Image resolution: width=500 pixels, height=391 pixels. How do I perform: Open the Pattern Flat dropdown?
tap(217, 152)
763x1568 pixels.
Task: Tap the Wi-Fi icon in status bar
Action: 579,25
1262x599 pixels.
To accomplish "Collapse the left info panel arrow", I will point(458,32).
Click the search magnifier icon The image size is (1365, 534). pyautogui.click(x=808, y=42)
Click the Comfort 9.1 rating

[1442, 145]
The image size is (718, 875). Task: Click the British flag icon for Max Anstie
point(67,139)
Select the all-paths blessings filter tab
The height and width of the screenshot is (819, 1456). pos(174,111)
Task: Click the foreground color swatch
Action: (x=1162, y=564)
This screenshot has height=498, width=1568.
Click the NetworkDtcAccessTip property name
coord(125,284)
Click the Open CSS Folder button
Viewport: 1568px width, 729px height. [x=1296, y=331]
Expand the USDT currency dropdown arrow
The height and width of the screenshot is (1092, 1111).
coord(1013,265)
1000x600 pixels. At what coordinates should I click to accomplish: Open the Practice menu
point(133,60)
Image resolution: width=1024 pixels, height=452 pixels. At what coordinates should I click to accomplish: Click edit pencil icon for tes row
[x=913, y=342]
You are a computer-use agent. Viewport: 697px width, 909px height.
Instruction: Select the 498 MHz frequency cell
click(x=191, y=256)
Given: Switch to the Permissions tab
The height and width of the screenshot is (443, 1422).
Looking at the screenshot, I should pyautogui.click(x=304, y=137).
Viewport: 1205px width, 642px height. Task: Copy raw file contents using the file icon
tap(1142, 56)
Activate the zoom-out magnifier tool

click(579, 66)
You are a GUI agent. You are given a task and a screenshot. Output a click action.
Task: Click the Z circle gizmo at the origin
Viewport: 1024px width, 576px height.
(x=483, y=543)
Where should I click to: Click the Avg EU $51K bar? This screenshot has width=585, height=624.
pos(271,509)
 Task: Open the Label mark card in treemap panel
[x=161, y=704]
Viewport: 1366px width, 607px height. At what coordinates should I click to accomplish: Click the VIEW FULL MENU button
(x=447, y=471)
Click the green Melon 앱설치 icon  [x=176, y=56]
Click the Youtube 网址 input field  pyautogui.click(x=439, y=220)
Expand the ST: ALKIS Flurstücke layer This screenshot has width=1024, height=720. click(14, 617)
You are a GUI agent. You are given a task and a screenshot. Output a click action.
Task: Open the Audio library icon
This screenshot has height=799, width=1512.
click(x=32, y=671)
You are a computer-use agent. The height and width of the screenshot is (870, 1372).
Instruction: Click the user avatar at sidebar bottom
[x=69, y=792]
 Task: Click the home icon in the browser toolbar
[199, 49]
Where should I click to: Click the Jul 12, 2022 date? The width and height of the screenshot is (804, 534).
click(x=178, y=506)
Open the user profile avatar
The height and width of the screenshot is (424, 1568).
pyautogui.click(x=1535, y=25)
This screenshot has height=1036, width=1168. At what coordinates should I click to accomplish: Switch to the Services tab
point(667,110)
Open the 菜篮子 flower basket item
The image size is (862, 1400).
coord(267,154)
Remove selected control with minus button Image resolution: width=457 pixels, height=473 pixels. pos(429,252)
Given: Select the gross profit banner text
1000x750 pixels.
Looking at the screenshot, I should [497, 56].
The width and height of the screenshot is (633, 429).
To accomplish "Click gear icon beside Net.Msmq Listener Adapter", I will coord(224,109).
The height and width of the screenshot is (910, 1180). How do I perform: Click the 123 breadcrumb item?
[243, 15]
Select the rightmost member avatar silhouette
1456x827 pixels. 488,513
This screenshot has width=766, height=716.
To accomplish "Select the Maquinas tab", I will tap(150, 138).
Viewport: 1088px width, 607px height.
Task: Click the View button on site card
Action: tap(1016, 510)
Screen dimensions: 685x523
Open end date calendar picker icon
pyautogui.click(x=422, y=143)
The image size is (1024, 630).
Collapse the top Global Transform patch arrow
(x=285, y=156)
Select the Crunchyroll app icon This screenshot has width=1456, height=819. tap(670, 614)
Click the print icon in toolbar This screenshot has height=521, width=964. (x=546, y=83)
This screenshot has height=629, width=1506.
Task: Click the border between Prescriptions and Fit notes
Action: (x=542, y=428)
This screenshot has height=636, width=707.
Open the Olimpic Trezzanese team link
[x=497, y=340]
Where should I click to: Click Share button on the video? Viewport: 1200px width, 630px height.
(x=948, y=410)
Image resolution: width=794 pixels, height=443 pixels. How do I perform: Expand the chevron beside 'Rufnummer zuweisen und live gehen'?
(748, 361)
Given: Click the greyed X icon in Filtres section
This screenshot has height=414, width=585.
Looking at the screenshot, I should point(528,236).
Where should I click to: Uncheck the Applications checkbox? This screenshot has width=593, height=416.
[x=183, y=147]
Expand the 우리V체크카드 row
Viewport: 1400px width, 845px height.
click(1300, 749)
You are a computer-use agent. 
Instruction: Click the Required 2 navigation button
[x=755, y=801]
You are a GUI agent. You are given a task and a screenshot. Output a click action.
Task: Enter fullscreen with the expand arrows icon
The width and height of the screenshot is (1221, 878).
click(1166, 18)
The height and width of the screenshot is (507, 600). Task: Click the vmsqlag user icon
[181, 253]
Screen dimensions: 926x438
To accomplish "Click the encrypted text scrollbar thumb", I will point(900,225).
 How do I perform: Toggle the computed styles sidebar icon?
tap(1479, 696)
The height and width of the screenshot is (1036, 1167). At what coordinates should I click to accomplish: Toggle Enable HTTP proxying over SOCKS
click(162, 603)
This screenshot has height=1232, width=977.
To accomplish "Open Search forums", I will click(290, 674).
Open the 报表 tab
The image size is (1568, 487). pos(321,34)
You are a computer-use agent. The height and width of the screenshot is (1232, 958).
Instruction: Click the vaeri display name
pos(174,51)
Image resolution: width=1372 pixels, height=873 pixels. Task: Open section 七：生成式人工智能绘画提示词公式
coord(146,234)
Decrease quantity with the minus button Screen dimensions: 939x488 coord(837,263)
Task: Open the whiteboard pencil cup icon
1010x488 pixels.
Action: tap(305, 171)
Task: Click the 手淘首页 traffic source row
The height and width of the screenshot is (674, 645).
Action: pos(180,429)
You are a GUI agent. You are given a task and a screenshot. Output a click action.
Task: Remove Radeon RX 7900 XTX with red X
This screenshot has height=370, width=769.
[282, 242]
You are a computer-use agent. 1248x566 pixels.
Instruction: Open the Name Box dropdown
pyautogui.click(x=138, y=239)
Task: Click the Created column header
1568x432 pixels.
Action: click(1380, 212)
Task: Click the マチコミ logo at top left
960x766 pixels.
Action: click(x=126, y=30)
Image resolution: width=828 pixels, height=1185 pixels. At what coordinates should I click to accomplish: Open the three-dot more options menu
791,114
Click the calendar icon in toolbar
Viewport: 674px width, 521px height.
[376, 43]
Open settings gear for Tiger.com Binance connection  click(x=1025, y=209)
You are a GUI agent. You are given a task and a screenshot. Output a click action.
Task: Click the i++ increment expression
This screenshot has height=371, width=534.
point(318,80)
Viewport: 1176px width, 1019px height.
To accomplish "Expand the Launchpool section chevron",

# # # #

> **WHAT IS NEEDED**:
Your response must contain all of the records, copied exactly.

> **ANSWER BELOW**:
Image resolution: width=500 pixels, height=391 pixels. How do I perform: Open the Pattern Flat dropdown?
tap(217, 152)
763x1568 pixels.
Task: Tap the Wi-Fi icon in status bar
Action: 579,25
1262x599 pixels.
To accomplish "Collapse the left info panel arrow", I will point(458,32).
Click the search magnifier icon The image size is (1365, 534). pyautogui.click(x=808, y=42)
Click the Comfort 9.1 rating

[1442, 145]
The image size is (718, 875). Task: Click the British flag icon for Max Anstie
point(67,139)
Select the all-paths blessings filter tab
The height and width of the screenshot is (819, 1456). pos(174,111)
Task: Click the foreground color swatch
Action: (x=1162, y=564)
This screenshot has height=498, width=1568.
Click the NetworkDtcAccessTip property name
coord(125,284)
Click the Open CSS Folder button
Viewport: 1568px width, 729px height. [x=1296, y=331]
Expand the USDT currency dropdown arrow
The height and width of the screenshot is (1092, 1111).
coord(1013,265)
1000x600 pixels. At what coordinates should I click to accomplish: Open the Practice menu
point(133,60)
Image resolution: width=1024 pixels, height=452 pixels. At what coordinates should I click to accomplish: Click edit pencil icon for tes row
[x=913, y=342]
You are a computer-use agent. Viewport: 697px width, 909px height.
Instruction: Select the 498 MHz frequency cell
click(x=191, y=256)
Given: Switch to the Permissions tab
The height and width of the screenshot is (443, 1422).
Looking at the screenshot, I should pyautogui.click(x=304, y=137).
Viewport: 1205px width, 642px height. Task: Copy raw file contents using the file icon
tap(1142, 56)
Activate the zoom-out magnifier tool

click(579, 66)
You are a GUI agent. You are given a task and a screenshot. Output a click action.
Task: Click the Z circle gizmo at the origin
Viewport: 1024px width, 576px height.
(x=483, y=543)
Where should I click to: Click the Avg EU $51K bar? This screenshot has width=585, height=624.
pos(271,509)
 Task: Open the Label mark card in treemap panel
[x=161, y=704]
Viewport: 1366px width, 607px height. At what coordinates should I click to accomplish: Click the VIEW FULL MENU button
(x=447, y=471)
Click the green Melon 앱설치 icon  [x=176, y=56]
Click the Youtube 网址 input field  pyautogui.click(x=439, y=220)
Expand the ST: ALKIS Flurstücke layer This screenshot has width=1024, height=720. click(14, 617)
You are a GUI agent. You are given a task and a screenshot. Output a click action.
Task: Open the Audio library icon
This screenshot has height=799, width=1512.
click(x=32, y=671)
You are a computer-use agent. The height and width of the screenshot is (870, 1372).
Instruction: Click the user avatar at sidebar bottom
[x=69, y=792]
 Task: Click the home icon in the browser toolbar
[199, 49]
Where should I click to: Click the Jul 12, 2022 date? The width and height of the screenshot is (804, 534).
click(x=178, y=506)
Open the user profile avatar
The height and width of the screenshot is (424, 1568).
pyautogui.click(x=1535, y=25)
This screenshot has height=1036, width=1168. At what coordinates should I click to accomplish: Switch to the Services tab
point(667,110)
Open the 菜篮子 flower basket item
The image size is (862, 1400).
coord(267,154)
Remove selected control with minus button Image resolution: width=457 pixels, height=473 pixels. pos(429,252)
Given: Select the gross profit banner text
1000x750 pixels.
Looking at the screenshot, I should [497, 56].
The width and height of the screenshot is (633, 429).
To accomplish "Click gear icon beside Net.Msmq Listener Adapter", I will coord(224,109).
The height and width of the screenshot is (910, 1180). How do I perform: Click the 123 breadcrumb item?
[243, 15]
Select the rightmost member avatar silhouette
1456x827 pixels. 488,513
This screenshot has width=766, height=716.
To accomplish "Select the Maquinas tab", I will tap(150, 138).
Viewport: 1088px width, 607px height.
Task: Click the View button on site card
Action: tap(1016, 510)
Screen dimensions: 685x523
Open end date calendar picker icon
pyautogui.click(x=422, y=143)
The image size is (1024, 630).
Collapse the top Global Transform patch arrow
(x=285, y=156)
Select the Crunchyroll app icon This screenshot has width=1456, height=819. tap(670, 614)
Click the print icon in toolbar This screenshot has height=521, width=964. (x=546, y=83)
This screenshot has height=629, width=1506.
Task: Click the border between Prescriptions and Fit notes
Action: (x=542, y=428)
This screenshot has height=636, width=707.
Open the Olimpic Trezzanese team link
[x=497, y=340]
Where should I click to: Click Share button on the video? Viewport: 1200px width, 630px height.
(x=948, y=410)
Image resolution: width=794 pixels, height=443 pixels. How do I perform: Expand the chevron beside 'Rufnummer zuweisen und live gehen'?
(748, 361)
Given: Click the greyed X icon in Filtres section
This screenshot has height=414, width=585.
Looking at the screenshot, I should point(528,236).
Where should I click to: Uncheck the Applications checkbox? This screenshot has width=593, height=416.
[x=183, y=147]
Expand the 우리V체크카드 row
Viewport: 1400px width, 845px height.
click(1300, 749)
You are a computer-use agent. 
Instruction: Click the Required 2 navigation button
[x=755, y=801]
You are a GUI agent. You are given a task and a screenshot. Output a click action.
Task: Enter fullscreen with the expand arrows icon
The width and height of the screenshot is (1221, 878).
click(1166, 18)
The height and width of the screenshot is (507, 600). Task: Click the vmsqlag user icon
[181, 253]
Screen dimensions: 926x438
To accomplish "Click the encrypted text scrollbar thumb", I will point(900,225).
 How do I perform: Toggle the computed styles sidebar icon?
tap(1479, 696)
The height and width of the screenshot is (1036, 1167). At what coordinates should I click to accomplish: Toggle Enable HTTP proxying over SOCKS
click(162, 603)
This screenshot has height=1232, width=977.
To accomplish "Open Search forums", I will click(290, 674).
Open the 报表 tab
The image size is (1568, 487). pos(321,34)
You are a computer-use agent. The height and width of the screenshot is (1232, 958).
Instruction: Click the vaeri display name
pos(174,51)
Image resolution: width=1372 pixels, height=873 pixels. Task: Open section 七：生成式人工智能绘画提示词公式
coord(146,234)
Decrease quantity with the minus button Screen dimensions: 939x488 coord(837,263)
Task: Open the whiteboard pencil cup icon
1010x488 pixels.
Action: tap(305, 171)
Task: Click the 手淘首页 traffic source row
The height and width of the screenshot is (674, 645).
Action: pos(180,429)
You are a GUI agent. You are given a task and a screenshot. Output a click action.
Task: Remove Radeon RX 7900 XTX with red X
This screenshot has height=370, width=769.
[282, 242]
You are a computer-use agent. 1248x566 pixels.
Instruction: Open the Name Box dropdown
pyautogui.click(x=138, y=239)
Task: Click the Created column header
1568x432 pixels.
Action: click(1380, 212)
Task: Click the マチコミ logo at top left
960x766 pixels.
Action: click(x=126, y=30)
Image resolution: width=828 pixels, height=1185 pixels. At what coordinates should I click to accomplish: Open the three-dot more options menu
791,114
Click the calendar icon in toolbar
Viewport: 674px width, 521px height.
[376, 43]
Open settings gear for Tiger.com Binance connection  click(x=1025, y=209)
You are a GUI agent. You are given a task and a screenshot. Output a click action.
Task: Click the i++ increment expression
This screenshot has height=371, width=534.
point(318,80)
Viewport: 1176px width, 1019px height.
To accomplish "Expand the Launchpool section chevron",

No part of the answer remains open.